The first of the three questions was, how many athletes have participated in pod workouts?
The total was 12,429 athletes, Marquez said.
The second question posed was, how many of these athletes have tested positive for COVID-19?
According to Marquez, the survey revealed that 44 athletes from 20 schools tested positive for the coronavirus, which is responsible for shutting down high school competitions since the middle of March.
The 44 out of 12,429 computes to .35%.
It is not known how many of those 44 athletes are from the metro area, nor is it known if any of these cases resulted in a serious health crisis for the individual athlete.
The third question was, how many times was there a spread of COVID-19 within a pod? From the responses, Marquez said there were three cases at two schools.
It was unknown at what rate high school athletes contracted the coronavirus, and the survey did not address that with the schools. Nor did it attempt to compare rates of athletes contracting the virus vs. the general student population.

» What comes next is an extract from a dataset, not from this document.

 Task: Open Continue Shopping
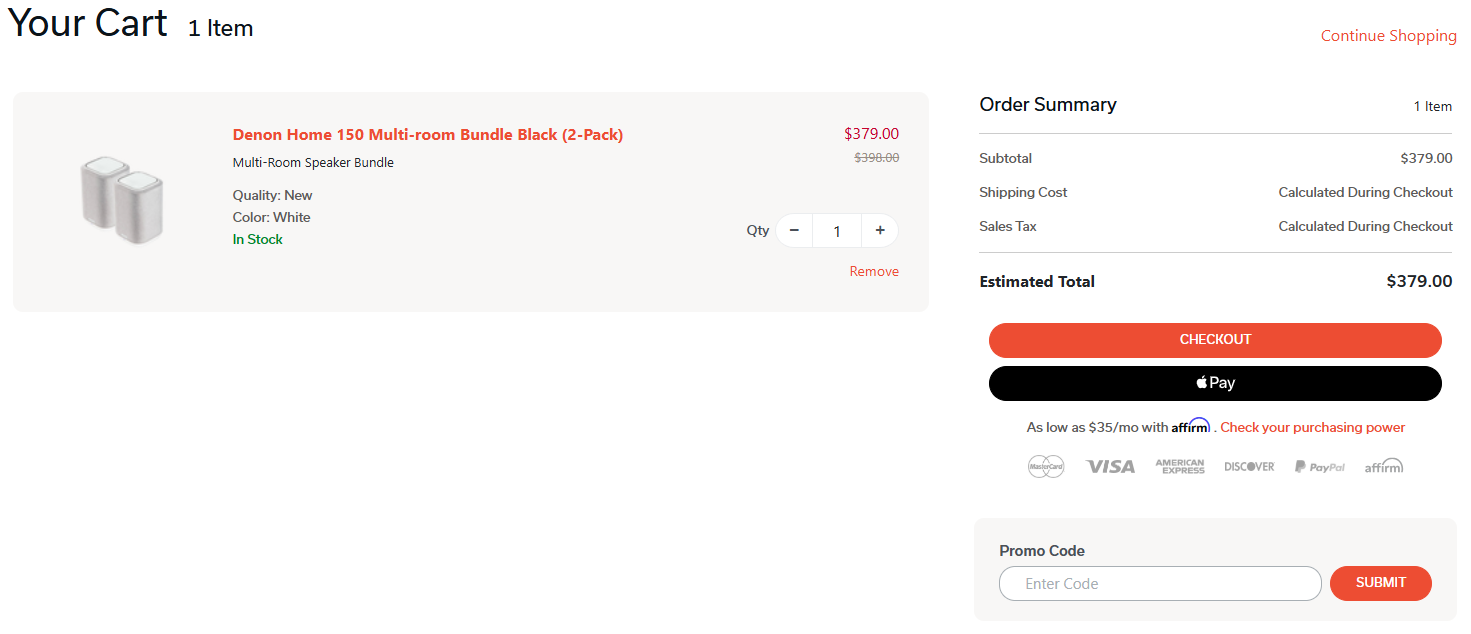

The NMAA put in safety measures for member schools in the offseason in order to allow athletes and coaches to have out-of-season workouts, which largely consist of conditioning and various individual drills that involve minimal use of equipment.
“We were trying to see if our guidelines were effective,” Marquez said. “At this time, it was just some information we wanted.”
The ongoing pandemic claimed all of the spring high school sports in New Mexico. Two contact sports, football and soccer, had their entire fall seasons postponed to the spring semester.
Two other contact sports, basketball and wrestling, which both usually begin in the final few weeks of the calendar year, also are being shifted to 2021.
The NMAA wanted to go ahead with three non-contact sports – volleyball, cross country and golf – this fall, with all athletes, coaches and officials in masks. That particular mandate set New Mexico apart from most every other state.
However, Gov. Michelle Lujan Grisham recently amended the state’s health order, thus prohibiting those three sports from being held for now. They, too, were shifted to next year, and the NMAA’s sports calendar for 2021 now starts in early January and runs through late June.
Schools can continue with workouts, and all athletes and coaches must be in masks.
The results of the NMAA survey, along with a recent study from the University of Wisconsin that suggested high school sports participation does not increase the risk of getting the disease, were forwarded to Lujan Grisham’s office.
“Because of the unscientific nature of the survey and because of the lack of details (the NMAA) provided about how it was conducted, the state epidemiologists consulted by the governor’s office were not able to draw any meaningful conclusions about the results the NMAA claimed to have compiled,” said Lujan Grisham spokeswoman Nora Meyers Sackett. “In short, without defining the populations and calculations made or not made by the NMAA, we are unable to draw any conclusions about the usefulness of their survey.”
The Wisconsin survey also included collaboration from the Wisconsin Interscholastic Athletic Association. That study included responses from 207 Wisconsin high schools and over 30,000 athletes.
It is less than 10 weeks before the next prep sports, basketball and swimming/diving, are scheduled to begin on Jan. 4.
But without any change to the public health order from Santa Fe between now and Christmas – and New Mexico’s COVID numbers have been dramatically on the rise in the last couple of weeks, according to state officials – those two sports certainly are in jeopardy of not starting early next year.